Second, security interests have been registered in the name of Alpha Storage on the Personal Property Securities Register and finance agreements exist between Alpha Storage and various financiers (ANZ Bank, Macquarie Leasing Pty Limited, Toshiba, PCP Finance), again showing that Alpha Storage was conducting a trading business.
Third, a “LinkedIn” page gives a description of the business activities of Alpha Storage and there is no reference to a joint venture.
Fourth, the debt owed to the Commissioner of Taxation includes a significant liability for GST which indicates that Alpha Storage operated a significantly sized business.
Fifth, there is no reference to a joint venture in any of the documents provided to or obtained by the liquidators, including the financial accounts and taxation documents of Alpha Storage.

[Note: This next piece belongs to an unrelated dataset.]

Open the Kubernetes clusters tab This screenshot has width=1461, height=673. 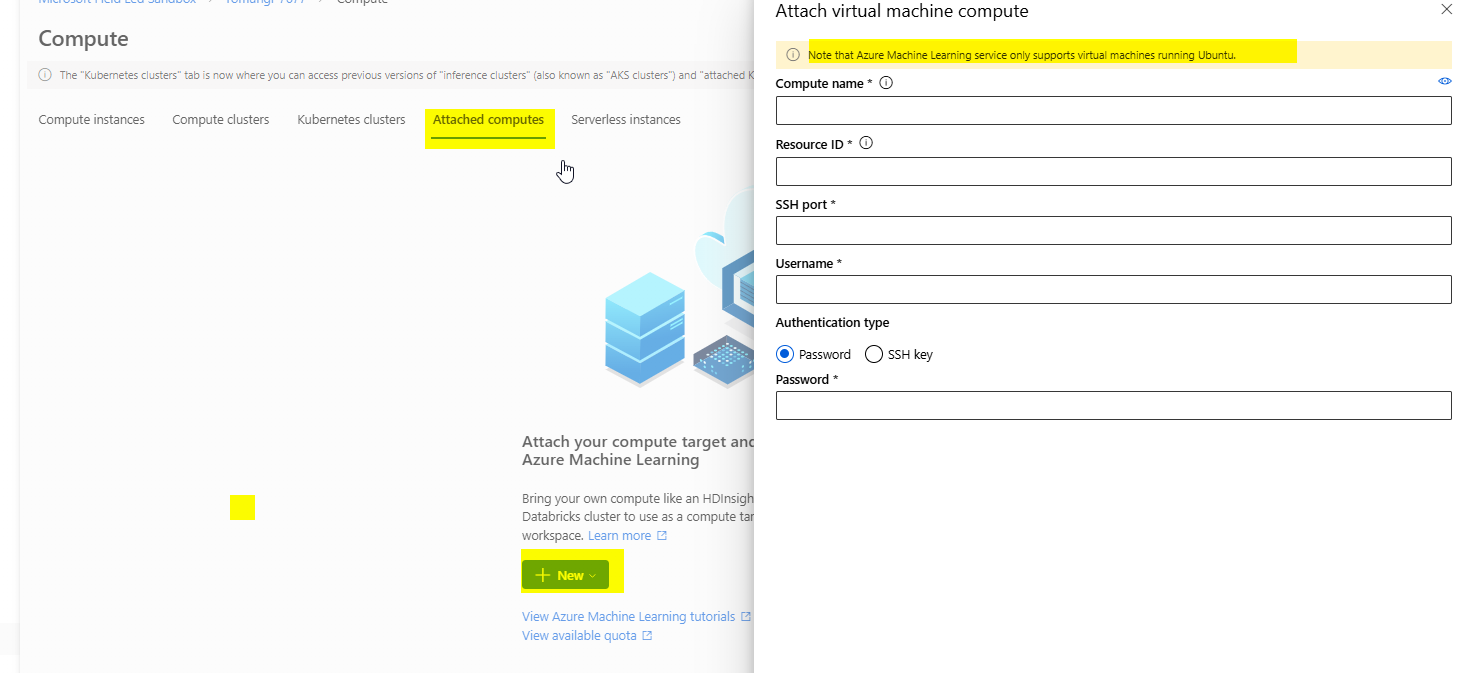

Sixth, the partner from BDO Melbourne who was responsible for preparing Alpha Storage’s accounts and tax returns confirmed that no mention was ever made of a joint venture arrangement and that Alpha Storage traded in its own right.
Seventh, the documents evidencing the lease for the Dandenong South and Brisbane premises are in the name of Alpha Storage. These documents post-date the purported joint venture agreement. Further, the leasing agent of the Dandenong South premises was unaware of any joint venture.

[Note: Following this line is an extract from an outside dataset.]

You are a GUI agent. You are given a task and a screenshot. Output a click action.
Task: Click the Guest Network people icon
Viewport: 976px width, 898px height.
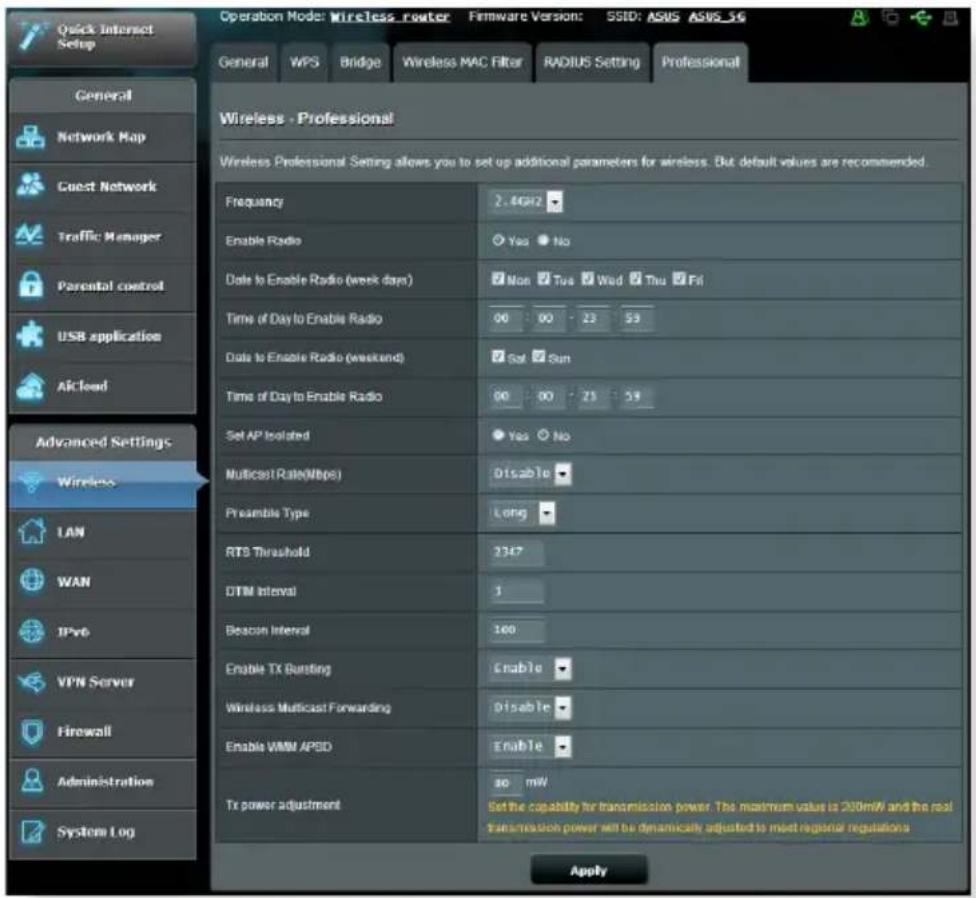point(30,185)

Based on the above findings, his Honour agreed that a strong prima facie case of serious misconduct and potential fraud in the conduct of Alpha Racking’s affairs had been established. The application was therefore granted.
In addition to the Yeo case, the ATO and ASIC also include information on the warning signs of phoenix activity including:
- the company fails and cannot pay its debts
- the company changes its name to its Australian Company Number (ACN) and a new company is registered, often with a similar name to the old company
- the directors or former directors transfer the assets from the old company to the new one for less than market value
- the new company operates the same or similar business as the old company, sometimes from the same premises, using the same assets
- the new company often uses the same bank account, advertising material, websites or contacts details as the old company
- the people involved in managing the old company control the new company, either as the directors or controllers.